- Born: February 14, 1904 New York City, New York, United States
- Died: January 12, 1987 (aged 82)
- Organization: AMORC
- Title: Imperator of AMORC
- Term: 1939–1987
- Predecessor: Harvey Spencer Lewis
- Successor: Gary L. Stewart
- Father: Harvey Spencer Lewis

= Ralph Maxwell Lewis =

Imperator of AMORC (1904–1987)

Ralph Maxwell Lewis (February 14, 1904 – January 12, 1987), was an American mystic and the second Imperator of the Rosicrucian organisation AMORC from 1939 to 1987. He is the author of a number of books regarding mysticism. His father, Harvey Spencer Lewis, was the first Imperator of AMORC.

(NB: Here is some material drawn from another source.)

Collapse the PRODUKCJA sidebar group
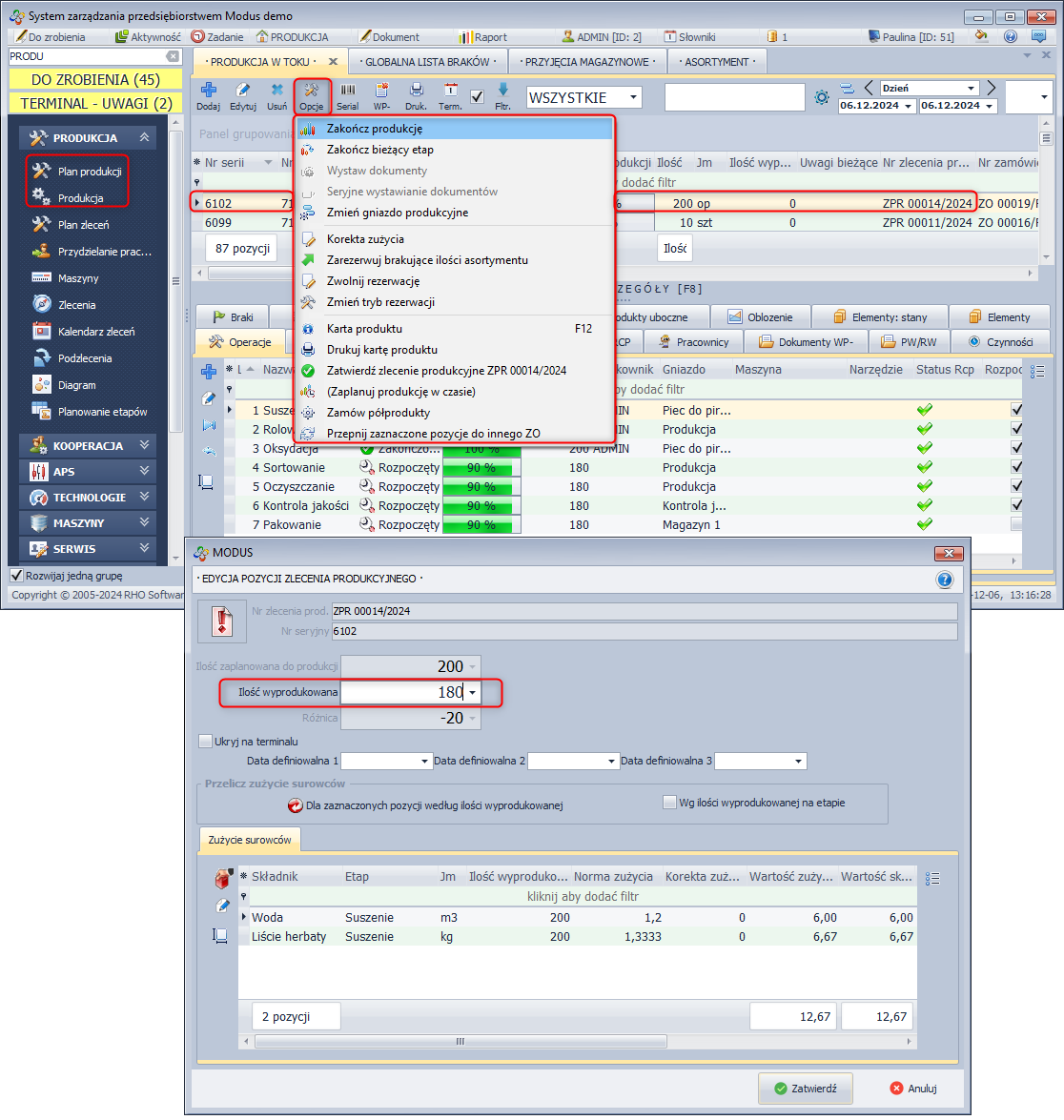This screenshot has height=1120, width=1064. tap(144, 138)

==Early life and education==
Lewis was born to Harvey Spencer Lewis and Mollie Foldsmith Lewis February 14, 1904, in New York City. He received his early education in New York and the New Jersey Military Academy. In 1918, his family took up residence in San Francisco, California, where he began his studies of law and accounting in 1919.

==AMORC==
Lewis formally joined AMORC in 1921. Following his father's death in 1939, Lewis became the leader (imperator) and was duly elected.

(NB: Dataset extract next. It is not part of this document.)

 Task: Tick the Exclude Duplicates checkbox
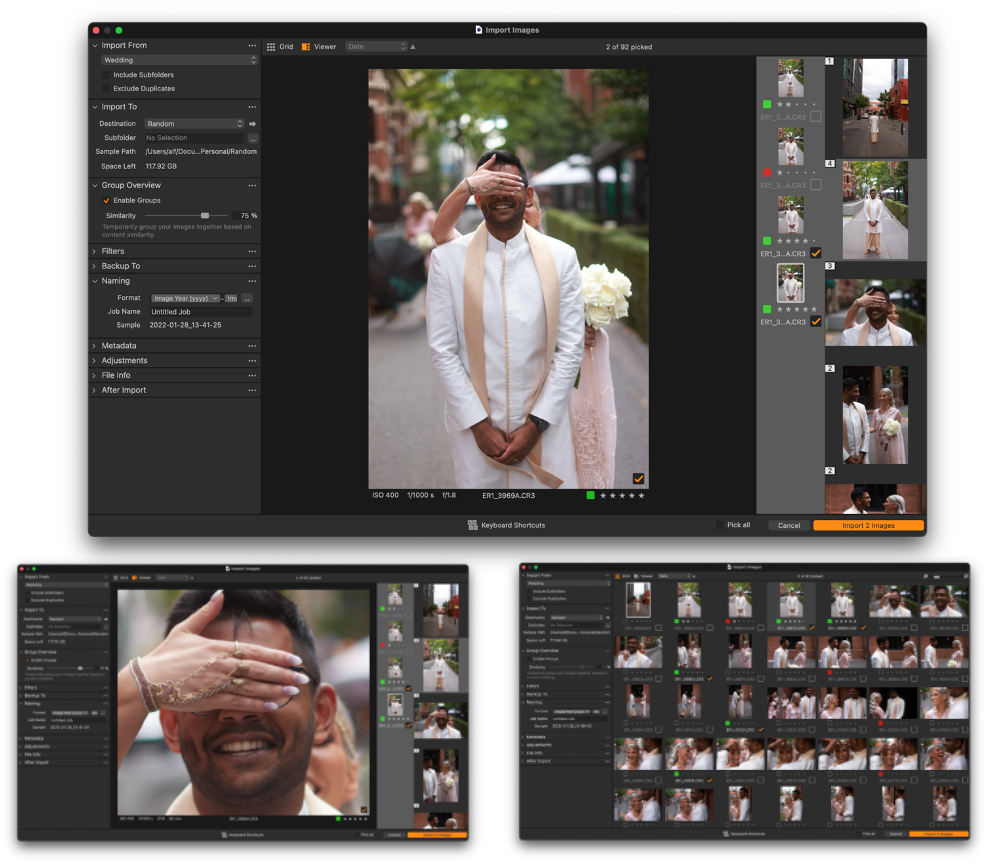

In 1941, he, with several others, was sued by Jeannette Scott Seymour Young for her institutionalization in a mental hospital, which she claimed left her forcibly sterilized. She said Lewis had proposed marriage to her. Lewis denied this, saying she had gone to the mental hospital willingly. He also denied having ever been engaged to her, saying they had met a single time in 1934. He also said the hospital claimed she had never been sterilized there.

In Fédération Universelle des Ordres et Sociétés Initiatiques, FUDOSI, he was known by the nomen mysticum (mystical name) Sar Validivar and received his initiation in Martinism during the second convention of FUDOSI in September 1936. In the same year, he was initiated as a Rose-Croix Order Kabalistique and in the Traditional Martinist Order in Europe. On August 2, 1939, he was elected by the Board of Directors of the Supreme Grand Lodge of AMORC as Imperator of the order, a position he held until his Great Initiation on January 12, 1987.

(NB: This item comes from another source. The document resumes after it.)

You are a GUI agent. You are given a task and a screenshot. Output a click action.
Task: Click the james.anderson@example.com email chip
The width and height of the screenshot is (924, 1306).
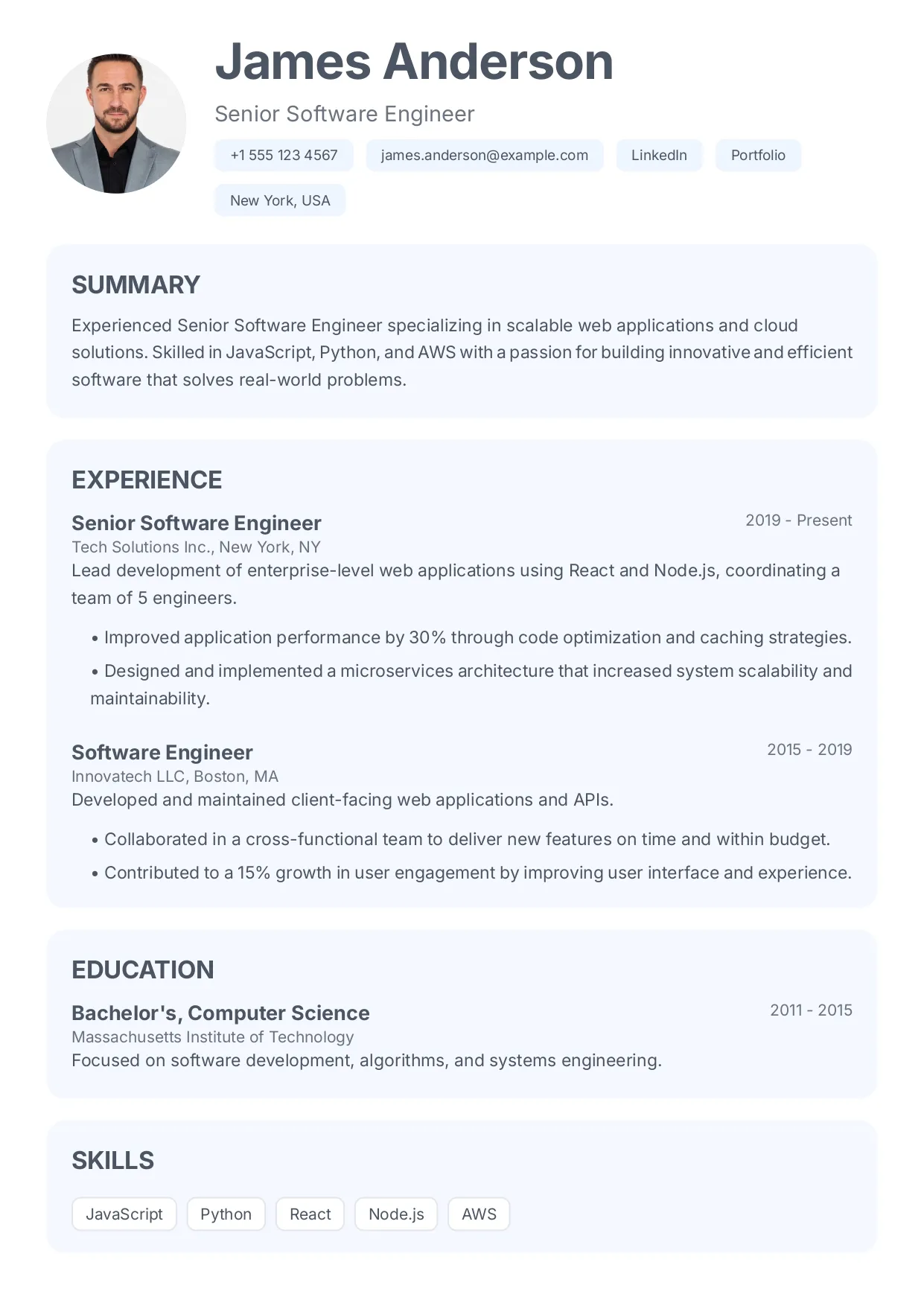[x=484, y=156]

In March 1940, Lewis was elected President of the International Supreme Council of the order Rosæ Crucis. Among the awards he received in his lifetime was the honorary degree of doctor of literature from Andhra University in India, and the star and the cross of science from the International Academic Council.

He founded the Grand Lodge of Brazil in the summer of 1956, and he commissioned new buildings for the Rosicrucian Egyptian Museum in 1966.

Lewis died January 12, 1987. He was succeeded by Gary L. Stewart.

== Personal life ==
On March 28, 1923, he married Gladys Natishna Hammer, who was known to all Rosicrucians as Soror Gladys Lewis.